560	   The EVRC-B vocoder is specified in 3GPP2 C.S0014-B.  The transfer
561	   method with the Interleaved/Bundled packet format via RTP is
562	   specified in RFC 3558, RFC 4788 and RFC XXXX.

564	   Applications that use this media type:

566	   It is expected that many VoIP applications (as well as mobile
567	   applications) will use this type.

569	   Additional information: The following information applies for the
570	   storage format only.

572	   Magic number: #!EVRC-B\n (see Section 5 of RFC 4788)

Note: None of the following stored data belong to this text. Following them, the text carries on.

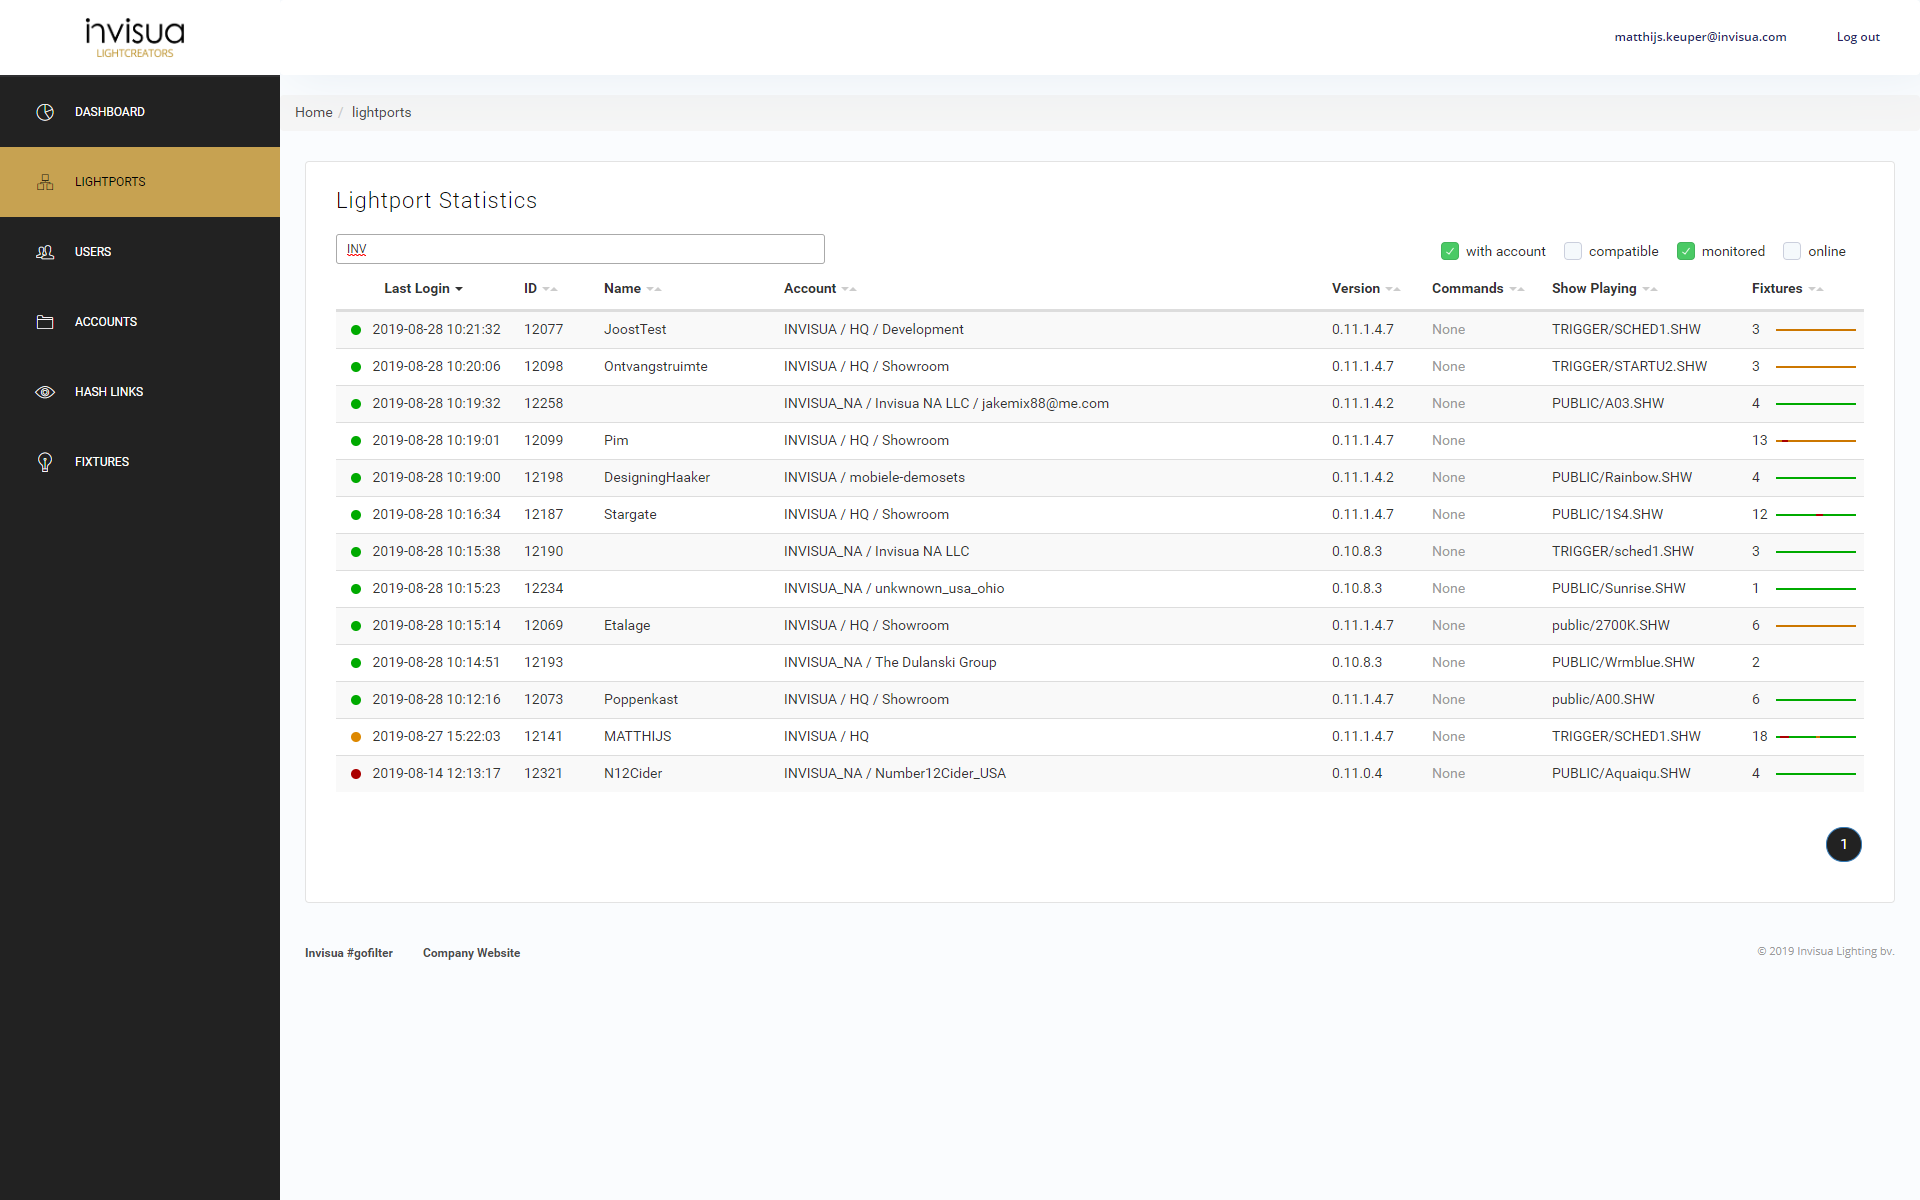Click the orange fixture bar for Stargate row
The image size is (1920, 1200).
point(1819,513)
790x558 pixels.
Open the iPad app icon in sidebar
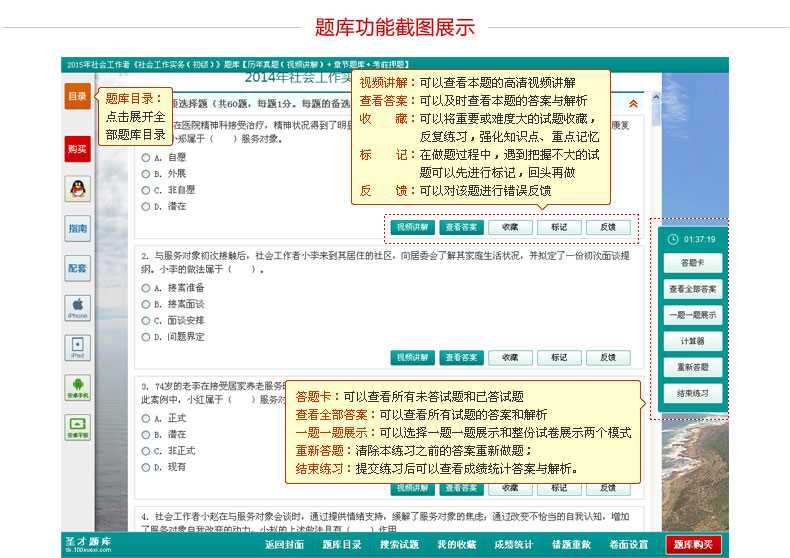click(x=77, y=347)
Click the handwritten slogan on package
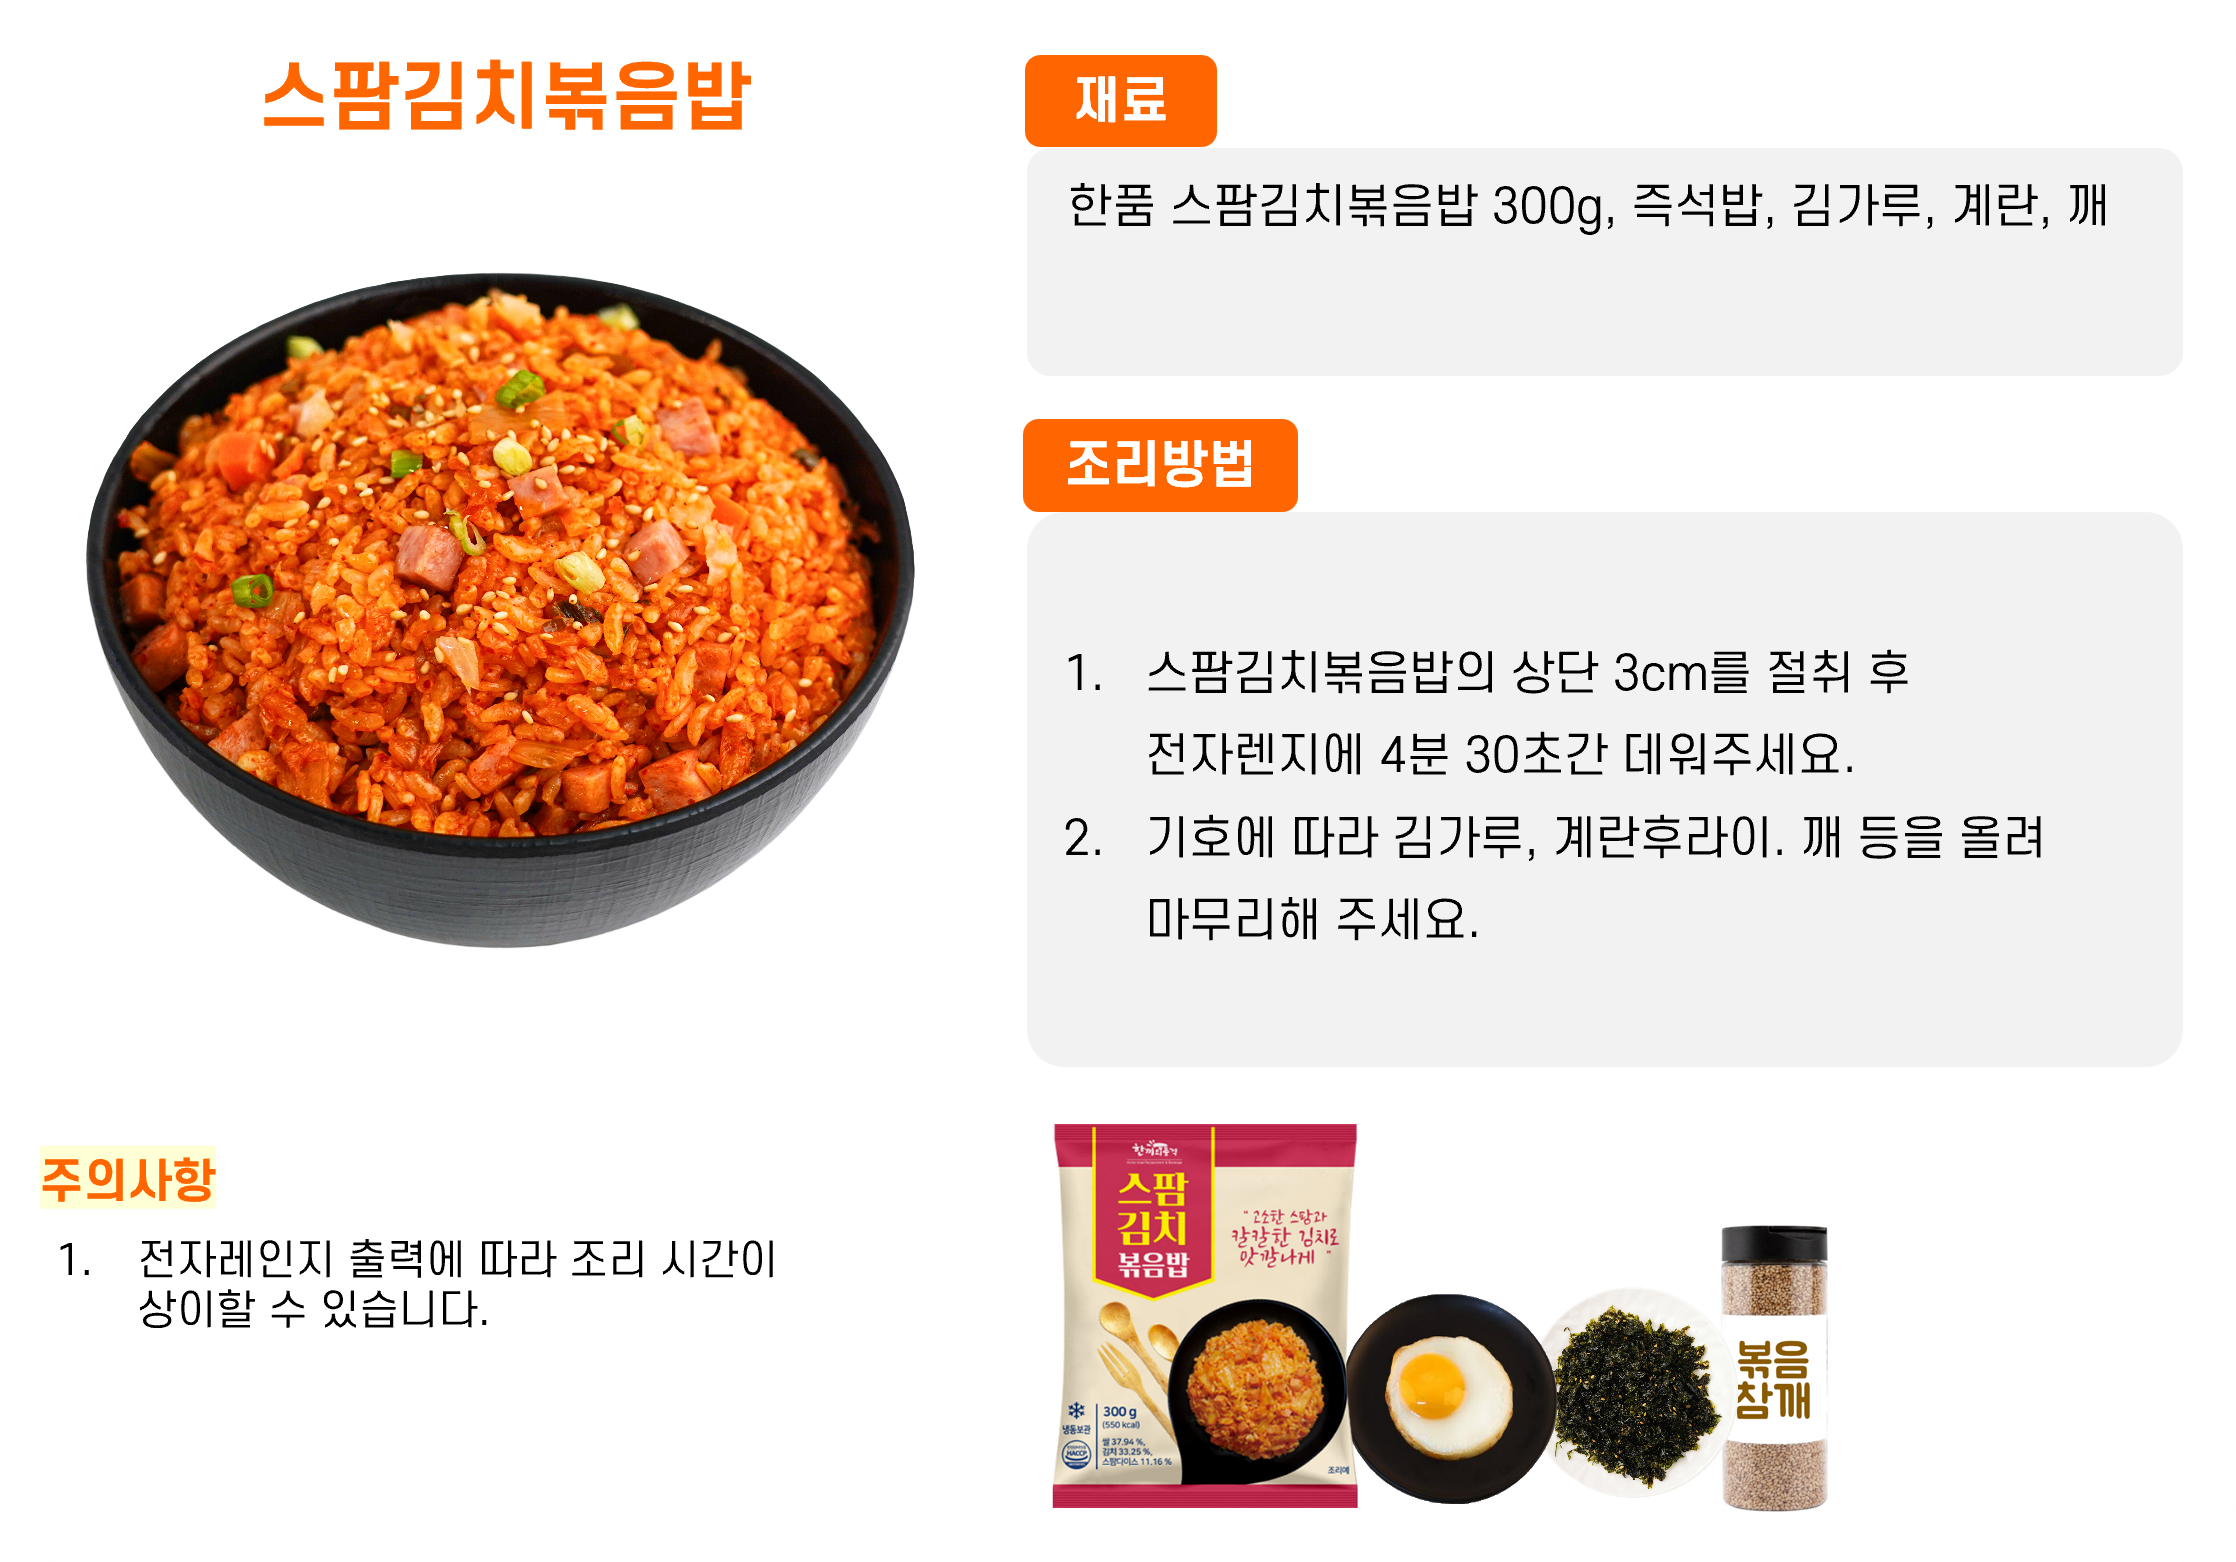The image size is (2236, 1562). point(1285,1238)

574	   File extensions: evb, EVB

576	   Macintosh file type code: none

578	   Object identifier or OID: none

580	   Person & email address to contact for further information:

582	   Harikishan Desineni <hd@qualcomm.com>

584	   Intended usage: COMMON

586	   Restrictions on usage:

588	   When this media type is used in the context of transfer over RTP, the
589	   RTP payload format specified in Section 4.1 of RFC 3558 SHALL be
590	   used.  In all other contexts, the file format defined in Section 5 of
591	   RFC 4788 SHALL be used.

593	   Author:

595	   Qiaobing Xie / Harikishan Desineni

597	   Change controller:

599	   IETF Audio/Video Transport working group delegated from the IESG.

601	9.1.5.  Updated Registration of Media Type audio/EVRCB0

603	   Type name: audio

605	   Subtype names: EVRCB0

607	   Required parameters: none

609	   Optional parameters:

611	   These parameters apply to RTP transfer only.

613	   recvmode: A mode of the EVRC-B codec.  A decoder can use this
614	   attribute to inform an encoder of its preference to operate in a
615	   specified mode.  Possible values are 0..7 (see the encoder operating
616	   point column in Table 2-6 of 3GPP2 C.S0014-B).

618	   sendmode: A mode of the EVRC-B codec.  An encoder can use this to
619	   signal its current mode of operation.  Possible values are 0..7 (see
620	   the encoder operating point column in Table 2-6 of 3GPP2 C.S0014-B).

622	   silencesupp: see Section 6.1 of RFC 4788 for a definition.  If this
623	   parameter is not present, the default value 1 MUST be assumed.

625	   dtxmax: see Section 6.1 of RFC 4788.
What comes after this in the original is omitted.